Convert the items below into a JSON list of strings with one string per line, leaving out blank lines.

==== AVAILABLE RECORDS

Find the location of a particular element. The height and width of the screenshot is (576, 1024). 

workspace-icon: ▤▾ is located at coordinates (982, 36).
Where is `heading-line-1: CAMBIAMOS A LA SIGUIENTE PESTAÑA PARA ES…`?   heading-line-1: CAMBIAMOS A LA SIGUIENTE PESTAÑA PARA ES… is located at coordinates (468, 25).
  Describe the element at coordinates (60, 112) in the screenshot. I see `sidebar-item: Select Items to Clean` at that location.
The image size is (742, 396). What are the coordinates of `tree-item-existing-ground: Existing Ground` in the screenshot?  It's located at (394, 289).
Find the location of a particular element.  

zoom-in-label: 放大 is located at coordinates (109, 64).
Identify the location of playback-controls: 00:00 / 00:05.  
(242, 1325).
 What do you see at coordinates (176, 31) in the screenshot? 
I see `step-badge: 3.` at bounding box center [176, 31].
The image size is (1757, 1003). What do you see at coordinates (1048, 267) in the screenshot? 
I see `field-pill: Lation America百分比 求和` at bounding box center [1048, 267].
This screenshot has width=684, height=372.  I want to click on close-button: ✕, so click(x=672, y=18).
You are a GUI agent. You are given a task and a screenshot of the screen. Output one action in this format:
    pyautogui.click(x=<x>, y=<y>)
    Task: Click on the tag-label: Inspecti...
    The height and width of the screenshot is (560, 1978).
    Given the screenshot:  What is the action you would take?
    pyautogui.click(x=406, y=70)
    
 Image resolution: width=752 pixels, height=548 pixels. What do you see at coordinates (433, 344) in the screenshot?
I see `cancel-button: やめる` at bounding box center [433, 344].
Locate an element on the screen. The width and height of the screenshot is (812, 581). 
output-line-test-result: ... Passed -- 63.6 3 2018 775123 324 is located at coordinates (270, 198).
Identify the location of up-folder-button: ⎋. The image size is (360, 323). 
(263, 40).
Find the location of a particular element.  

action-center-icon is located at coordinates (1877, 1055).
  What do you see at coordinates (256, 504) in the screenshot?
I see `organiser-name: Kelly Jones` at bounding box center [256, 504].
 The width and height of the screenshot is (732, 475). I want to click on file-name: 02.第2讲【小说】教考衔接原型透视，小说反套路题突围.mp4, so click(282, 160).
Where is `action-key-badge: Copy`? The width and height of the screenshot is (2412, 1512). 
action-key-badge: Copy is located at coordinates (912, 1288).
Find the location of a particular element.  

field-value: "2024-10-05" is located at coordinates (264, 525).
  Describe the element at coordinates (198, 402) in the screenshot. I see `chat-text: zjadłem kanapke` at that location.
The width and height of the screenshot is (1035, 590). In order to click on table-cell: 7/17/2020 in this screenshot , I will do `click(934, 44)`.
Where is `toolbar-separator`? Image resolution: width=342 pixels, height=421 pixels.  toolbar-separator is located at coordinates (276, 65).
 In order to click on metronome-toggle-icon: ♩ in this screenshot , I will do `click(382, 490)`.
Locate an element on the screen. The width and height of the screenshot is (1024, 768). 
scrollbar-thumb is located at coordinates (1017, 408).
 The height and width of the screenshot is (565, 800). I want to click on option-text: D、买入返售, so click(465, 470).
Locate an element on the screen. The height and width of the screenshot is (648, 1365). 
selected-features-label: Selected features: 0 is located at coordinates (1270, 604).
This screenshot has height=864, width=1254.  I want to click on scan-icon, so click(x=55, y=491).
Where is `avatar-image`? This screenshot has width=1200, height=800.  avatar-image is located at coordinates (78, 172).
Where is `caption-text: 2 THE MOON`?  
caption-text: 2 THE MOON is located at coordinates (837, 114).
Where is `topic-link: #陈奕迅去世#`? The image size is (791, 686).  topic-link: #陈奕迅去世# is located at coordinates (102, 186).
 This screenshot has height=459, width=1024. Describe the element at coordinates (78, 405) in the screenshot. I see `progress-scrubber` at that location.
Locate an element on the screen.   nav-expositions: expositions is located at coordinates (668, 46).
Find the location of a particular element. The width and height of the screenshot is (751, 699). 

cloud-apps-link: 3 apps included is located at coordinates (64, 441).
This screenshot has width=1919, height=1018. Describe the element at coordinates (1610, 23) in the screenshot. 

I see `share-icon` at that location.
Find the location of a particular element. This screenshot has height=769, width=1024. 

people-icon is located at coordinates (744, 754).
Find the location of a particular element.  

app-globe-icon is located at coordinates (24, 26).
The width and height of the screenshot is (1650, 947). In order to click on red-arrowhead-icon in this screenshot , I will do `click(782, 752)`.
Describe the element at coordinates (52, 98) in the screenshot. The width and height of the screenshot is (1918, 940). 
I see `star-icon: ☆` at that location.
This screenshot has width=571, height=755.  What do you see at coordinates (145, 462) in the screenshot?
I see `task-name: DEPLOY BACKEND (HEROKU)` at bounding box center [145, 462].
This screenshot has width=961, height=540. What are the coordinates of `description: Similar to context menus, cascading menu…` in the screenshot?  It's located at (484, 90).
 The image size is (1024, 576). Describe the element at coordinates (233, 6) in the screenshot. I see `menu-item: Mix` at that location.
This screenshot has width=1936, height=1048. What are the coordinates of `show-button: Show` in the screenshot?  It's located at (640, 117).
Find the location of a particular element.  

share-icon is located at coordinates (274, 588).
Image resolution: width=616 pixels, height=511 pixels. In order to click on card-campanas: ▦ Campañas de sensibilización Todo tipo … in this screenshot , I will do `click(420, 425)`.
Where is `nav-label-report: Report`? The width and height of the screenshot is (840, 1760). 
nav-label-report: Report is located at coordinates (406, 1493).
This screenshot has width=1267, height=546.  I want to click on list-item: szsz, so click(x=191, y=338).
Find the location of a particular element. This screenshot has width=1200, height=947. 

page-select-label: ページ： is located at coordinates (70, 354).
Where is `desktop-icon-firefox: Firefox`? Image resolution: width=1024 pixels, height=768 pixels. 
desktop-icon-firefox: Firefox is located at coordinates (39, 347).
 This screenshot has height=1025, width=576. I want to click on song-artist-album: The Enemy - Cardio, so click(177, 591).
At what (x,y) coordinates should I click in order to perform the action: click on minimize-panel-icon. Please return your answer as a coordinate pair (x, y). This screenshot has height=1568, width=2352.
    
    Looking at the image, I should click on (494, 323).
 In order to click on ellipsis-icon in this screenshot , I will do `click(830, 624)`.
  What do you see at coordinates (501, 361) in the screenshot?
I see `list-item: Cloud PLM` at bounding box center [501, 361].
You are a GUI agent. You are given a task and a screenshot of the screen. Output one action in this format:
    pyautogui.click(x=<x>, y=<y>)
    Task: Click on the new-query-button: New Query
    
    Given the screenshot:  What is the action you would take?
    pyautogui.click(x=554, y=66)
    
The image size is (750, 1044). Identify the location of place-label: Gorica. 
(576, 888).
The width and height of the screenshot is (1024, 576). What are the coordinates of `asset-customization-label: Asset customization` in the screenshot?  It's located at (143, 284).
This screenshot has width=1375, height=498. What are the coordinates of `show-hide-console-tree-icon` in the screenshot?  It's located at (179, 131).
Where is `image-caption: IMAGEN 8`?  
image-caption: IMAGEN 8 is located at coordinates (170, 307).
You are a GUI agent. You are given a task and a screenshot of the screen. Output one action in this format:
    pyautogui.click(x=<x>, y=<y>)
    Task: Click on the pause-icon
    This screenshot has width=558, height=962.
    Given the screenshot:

========

RESPONSE TO THIS TASK:
[
  "Find the location of a particular element. The height and width of the screenshot is (576, 1024). ",
  "workspace-icon: ▤▾ is located at coordinates (982, 36).",
  "Where is `heading-line-1: CAMBIAMOS A LA SIGUIENTE PESTAÑA PARA ES…`?   heading-line-1: CAMBIAMOS A LA SIGUIENTE PESTAÑA PARA ES… is located at coordinates (468, 25).",
  "  Describe the element at coordinates (60, 112) in the screenshot. I see `sidebar-item: Select Items to Clean` at that location.",
  "The image size is (742, 396). What are the coordinates of `tree-item-existing-ground: Existing Ground` in the screenshot?  It's located at (394, 289).",
  "Find the location of a particular element.  ",
  "zoom-in-label: 放大 is located at coordinates (109, 64).",
  "Identify the location of playback-controls: 00:00 / 00:05.  ",
  "(242, 1325).",
  " What do you see at coordinates (176, 31) in the screenshot? ",
  "I see `step-badge: 3.` at bounding box center [176, 31].",
  "The image size is (1757, 1003). What do you see at coordinates (1048, 267) in the screenshot? ",
  "I see `field-pill: Lation America百分比 求和` at bounding box center [1048, 267].",
  "This screenshot has width=684, height=372.  I want to click on close-button: ✕, so click(x=672, y=18).",
  "You are a GUI agent. You are given a task and a screenshot of the screen. Output one action in this format:",
  "    pyautogui.click(x=<x>, y=<y>)",
  "    Task: Click on the tag-label: Inspecti...",
  "    The height and width of the screenshot is (560, 1978).",
  "    Given the screenshot:  What is the action you would take?",
  "    pyautogui.click(x=406, y=70)",
  " Image resolution: width=752 pixels, height=548 pixels. What do you see at coordinates (433, 344) in the screenshot?",
  "I see `cancel-button: やめる` at bounding box center [433, 344].",
  "Locate an element on the screen. The width and height of the screenshot is (812, 581). ",
  "output-line-test-result: ... Passed -- 63.6 3 2018 775123 324 is located at coordinates (270, 198).",
  "Identify the location of up-folder-button: ⎋. The image size is (360, 323). ",
  "(263, 40).",
  "Find the location of a particular element.  ",
  "action-center-icon is located at coordinates (1877, 1055).",
  "  What do you see at coordinates (256, 504) in the screenshot?",
  "I see `organiser-name: Kelly Jones` at bounding box center [256, 504].",
  " The width and height of the screenshot is (732, 475). I want to click on file-name: 02.第2讲【小说】教考衔接原型透视，小说反套路题突围.mp4, so click(282, 160).",
  "Where is `action-key-badge: Copy`? The width and height of the screenshot is (2412, 1512). ",
  "action-key-badge: Copy is located at coordinates (912, 1288).",
  "Find the location of a particular element.  ",
  "field-value: \"2024-10-05\" is located at coordinates (264, 525).",
  "  Describe the element at coordinates (198, 402) in the screenshot. I see `chat-text: zjadłem kanapke` at that location.",
  "The width and height of the screenshot is (1035, 590). In order to click on table-cell: 7/17/2020 in this screenshot , I will do `click(934, 44)`.",
  "Where is `toolbar-separator`? Image resolution: width=342 pixels, height=421 pixels.  toolbar-separator is located at coordinates (276, 65).",
  " In order to click on metronome-toggle-icon: ♩ in this screenshot , I will do `click(382, 490)`.",
  "Locate an element on the screen. The width and height of the screenshot is (1024, 768). ",
  "scrollbar-thumb is located at coordinates (1017, 408).",
  " The height and width of the screenshot is (565, 800). I want to click on option-text: D、买入返售, so click(465, 470).",
  "Locate an element on the screen. The height and width of the screenshot is (648, 1365). ",
  "selected-features-label: Selected features: 0 is located at coordinates (1270, 604).",
  "This screenshot has height=864, width=1254.  I want to click on scan-icon, so click(x=55, y=491).",
  "Where is `avatar-image`? This screenshot has width=1200, height=800.  avatar-image is located at coordinates (78, 172).",
  "Where is `caption-text: 2 THE MOON`?  ",
  "caption-text: 2 THE MOON is located at coordinates (837, 114).",
  "Where is `topic-link: #陈奕迅去世#`? The image size is (791, 686).  topic-link: #陈奕迅去世# is located at coordinates (102, 186).",
  " This screenshot has height=459, width=1024. Describe the element at coordinates (78, 405) in the screenshot. I see `progress-scrubber` at that location.",
  "Locate an element on the screen.   nav-expositions: expositions is located at coordinates (668, 46).",
  "Find the location of a particular element. The width and height of the screenshot is (751, 699). ",
  "cloud-apps-link: 3 apps included is located at coordinates (64, 441).",
  "This screenshot has width=1919, height=1018. Describe the element at coordinates (1610, 23) in the screenshot. ",
  "I see `share-icon` at that location.",
  "Find the location of a particular element. This screenshot has height=769, width=1024. ",
  "people-icon is located at coordinates (744, 754).",
  "Find the location of a particular element.  ",
  "app-globe-icon is located at coordinates (24, 26).",
  "The width and height of the screenshot is (1650, 947). In order to click on red-arrowhead-icon in this screenshot , I will do `click(782, 752)`.",
  "Describe the element at coordinates (52, 98) in the screenshot. The width and height of the screenshot is (1918, 940). ",
  "I see `star-icon: ☆` at that location.",
  "This screenshot has width=571, height=755.  What do you see at coordinates (145, 462) in the screenshot?",
  "I see `task-name: DEPLOY BACKEND (HEROKU)` at bounding box center [145, 462].",
  "This screenshot has width=961, height=540. What are the coordinates of `description: Similar to context menus, cascading menu…` in the screenshot?  It's located at (484, 90).",
  " The image size is (1024, 576). Describe the element at coordinates (233, 6) in the screenshot. I see `menu-item: Mix` at that location.",
  "This screenshot has width=1936, height=1048. What are the coordinates of `show-button: Show` in the screenshot?  It's located at (640, 117).",
  "Find the location of a particular element.  ",
  "share-icon is located at coordinates (274, 588).",
  "Image resolution: width=616 pixels, height=511 pixels. In order to click on card-campanas: ▦ Campañas de sensibilización Todo tipo … in this screenshot , I will do `click(420, 425)`.",
  "Where is `nav-label-report: Report`? The width and height of the screenshot is (840, 1760). ",
  "nav-label-report: Report is located at coordinates (406, 1493).",
  "This screenshot has width=1267, height=546.  I want to click on list-item: szsz, so click(x=191, y=338).",
  "Find the location of a particular element. This screenshot has width=1200, height=947. ",
  "page-select-label: ページ： is located at coordinates (70, 354).",
  "Where is `desktop-icon-firefox: Firefox`? Image resolution: width=1024 pixels, height=768 pixels. ",
  "desktop-icon-firefox: Firefox is located at coordinates (39, 347).",
  " This screenshot has height=1025, width=576. I want to click on song-artist-album: The Enemy - Cardio, so click(177, 591).",
  "At what (x,y) coordinates should I click in order to perform the action: click on minimize-panel-icon. Please return your answer as a coordinate pair (x, y). This screenshot has height=1568, width=2352.",
  "    Looking at the image, I should click on (494, 323).",
  " In order to click on ellipsis-icon in this screenshot , I will do `click(830, 624)`.",
  "  What do you see at coordinates (501, 361) in the screenshot?",
  "I see `list-item: Cloud PLM` at bounding box center [501, 361].",
  "You are a GUI agent. You are given a task and a screenshot of the screen. Output one action in this format:",
  "    pyautogui.click(x=<x>, y=<y>)",
  "    Task: Click on the new-query-button: New Query",
  "    Given the screenshot:  What is the action you would take?",
  "    pyautogui.click(x=554, y=66)",
  "The image size is (750, 1044). Identify the location of place-label: Gorica. ",
  "(576, 888).",
  "The width and height of the screenshot is (1024, 576). What are the coordinates of `asset-customization-label: Asset customization` in the screenshot?  It's located at (143, 284).",
  "This screenshot has width=1375, height=498. What are the coordinates of `show-hide-console-tree-icon` in the screenshot?  It's located at (179, 131).",
  "Where is `image-caption: IMAGEN 8`?  ",
  "image-caption: IMAGEN 8 is located at coordinates (170, 307).",
  "You are a GUI agent. You are given a task and a screenshot of the screen. Output one action in this format:",
  "    pyautogui.click(x=<x>, y=<y>)",
  "    Task: Click on the pause-icon",
  "    This screenshot has width=558, height=962.",
  "    Given the screenshot:"
]